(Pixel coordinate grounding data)

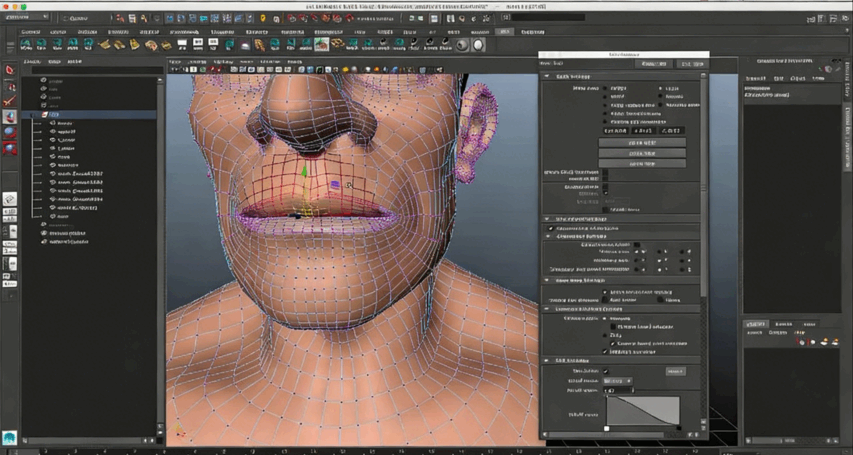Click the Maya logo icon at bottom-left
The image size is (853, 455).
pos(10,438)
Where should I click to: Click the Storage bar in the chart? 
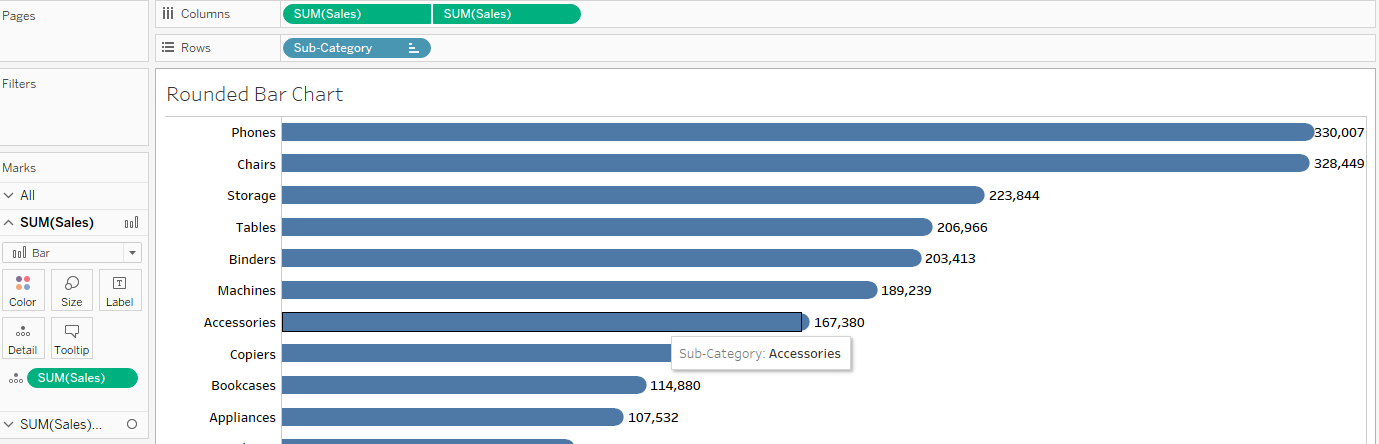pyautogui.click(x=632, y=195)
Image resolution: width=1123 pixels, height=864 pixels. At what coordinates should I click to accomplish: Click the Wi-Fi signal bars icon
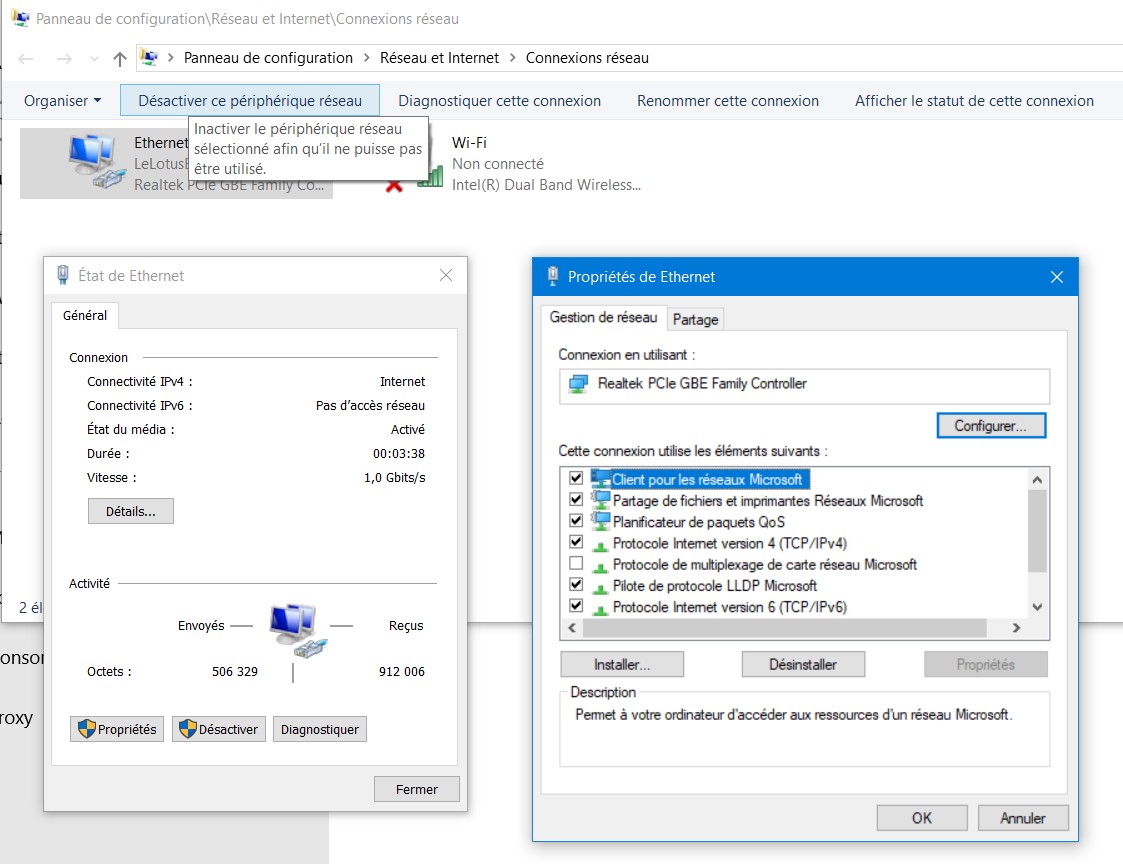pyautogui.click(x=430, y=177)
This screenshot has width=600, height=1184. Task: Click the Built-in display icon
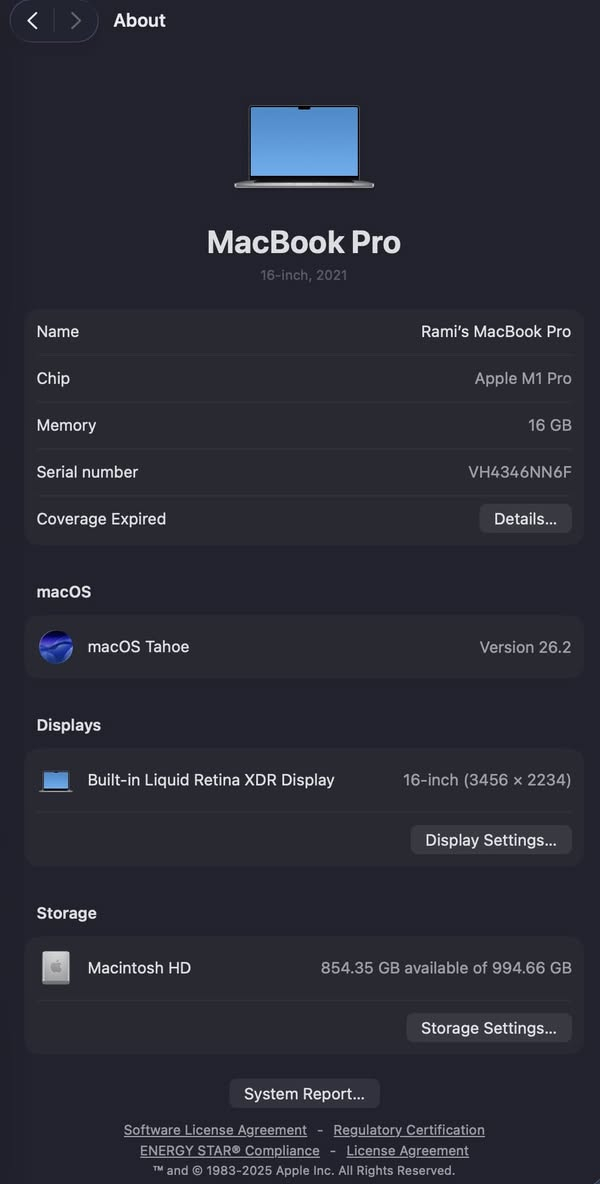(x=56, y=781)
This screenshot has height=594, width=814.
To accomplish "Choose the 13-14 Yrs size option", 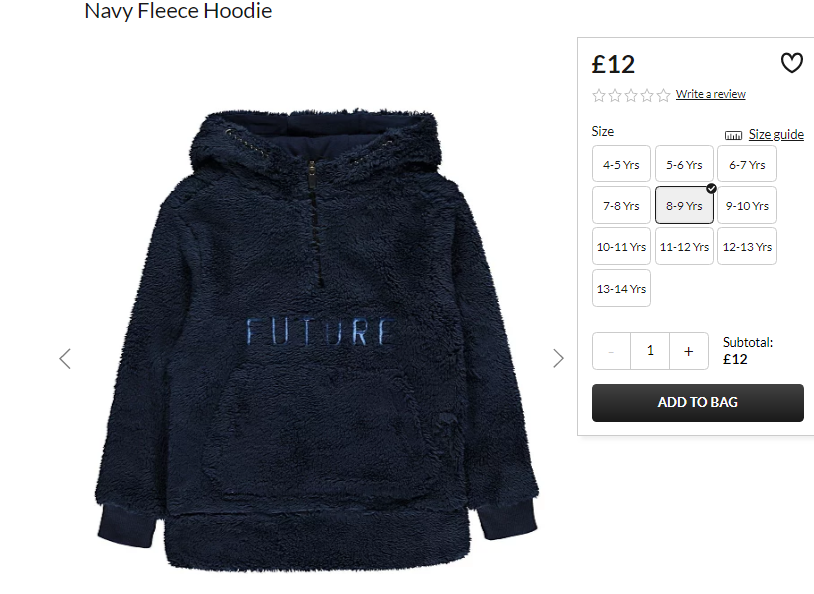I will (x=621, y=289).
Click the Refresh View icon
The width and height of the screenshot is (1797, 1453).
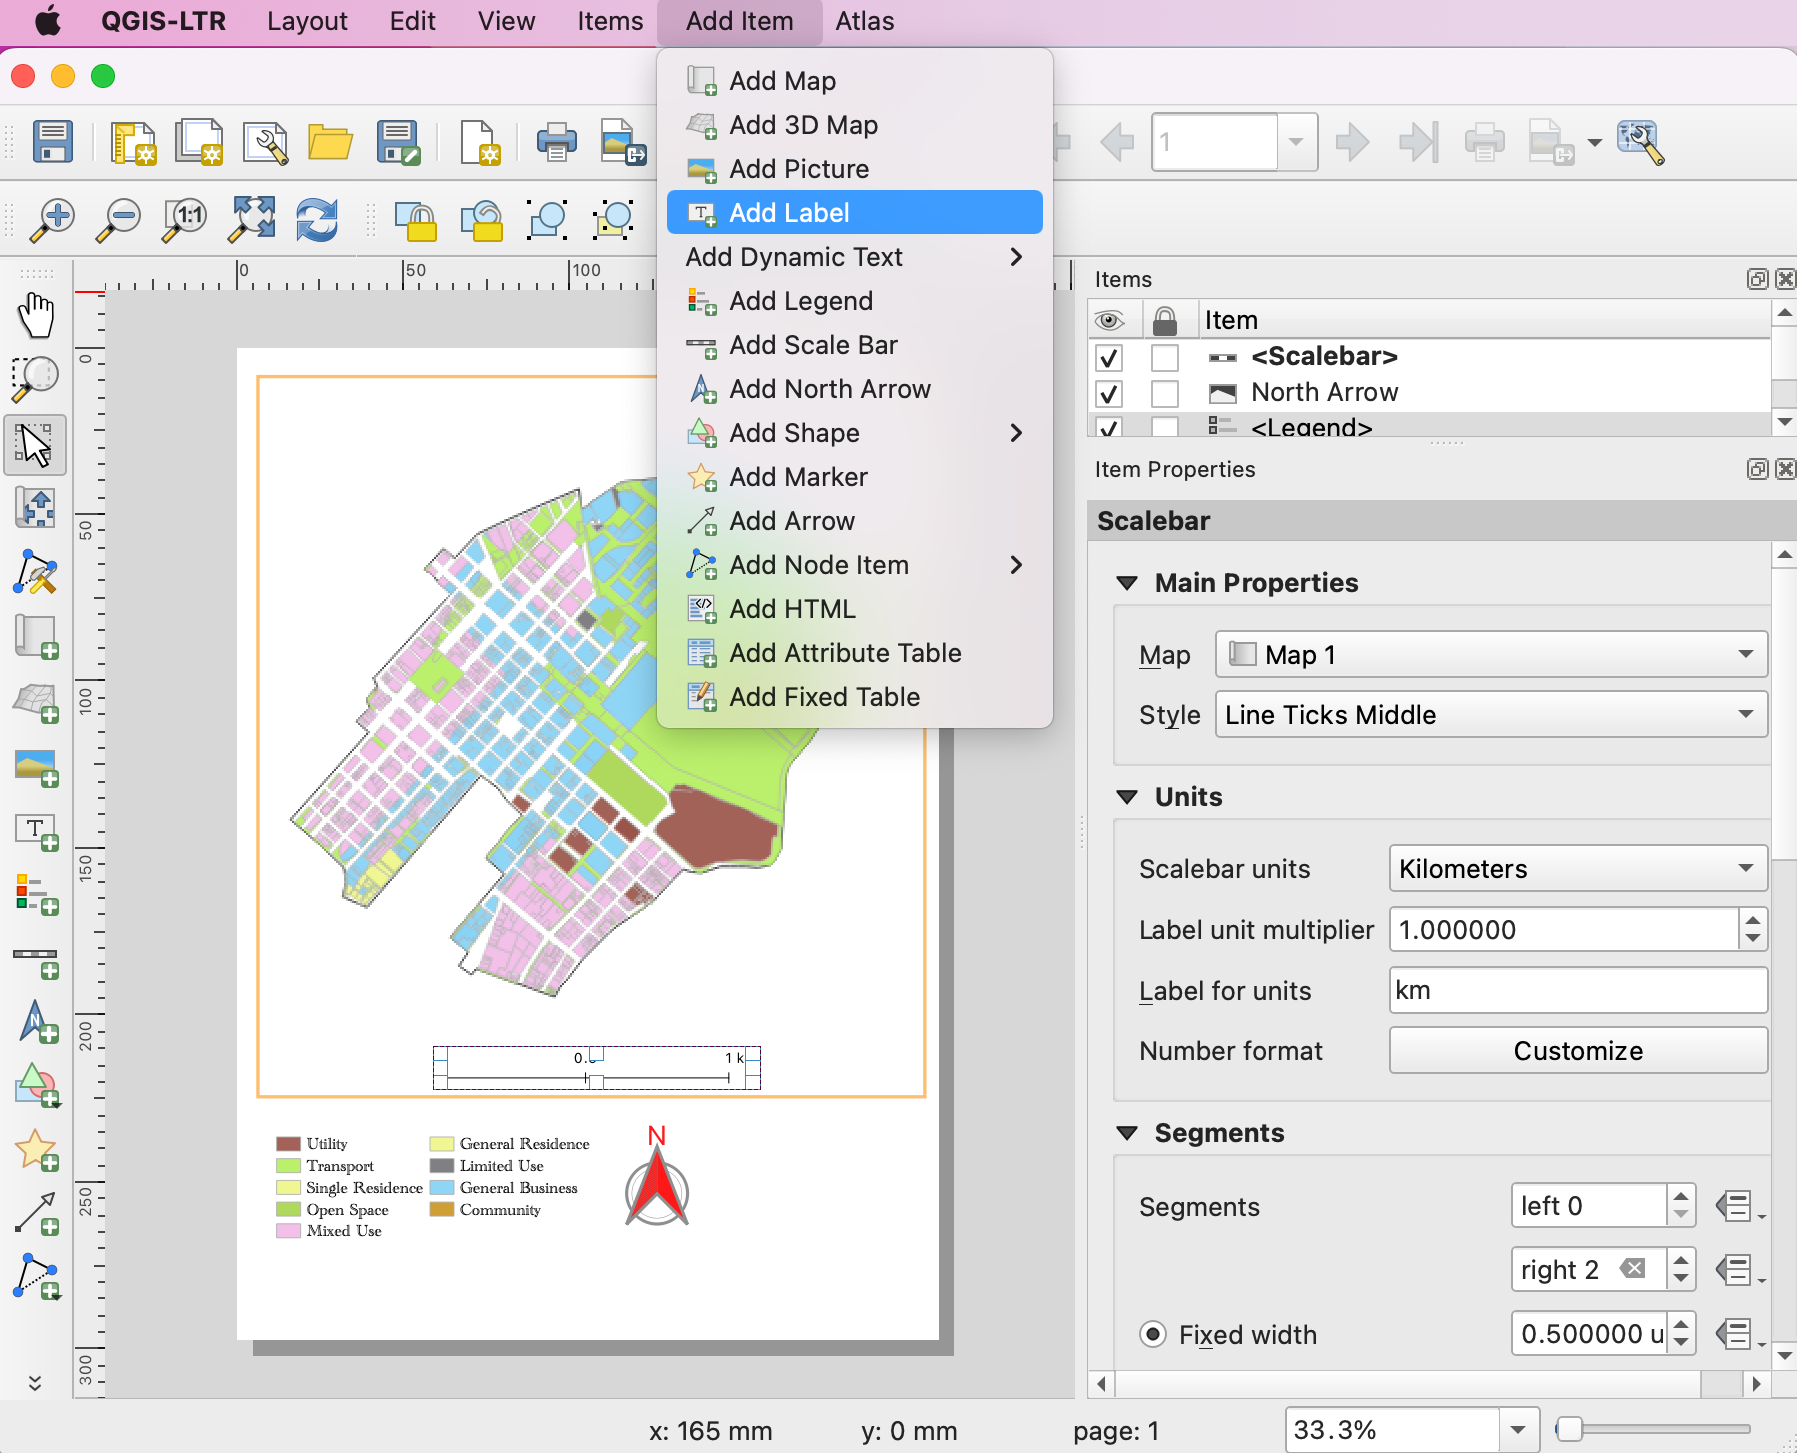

REQUIRED WORK:
Write out a verbatim copy of the lines from the line that contains "Click the Refresh View icon" through the end of the entries above; pictures are not copied.

TASK RESULT:
Click the Refresh View icon
The width and height of the screenshot is (1797, 1453).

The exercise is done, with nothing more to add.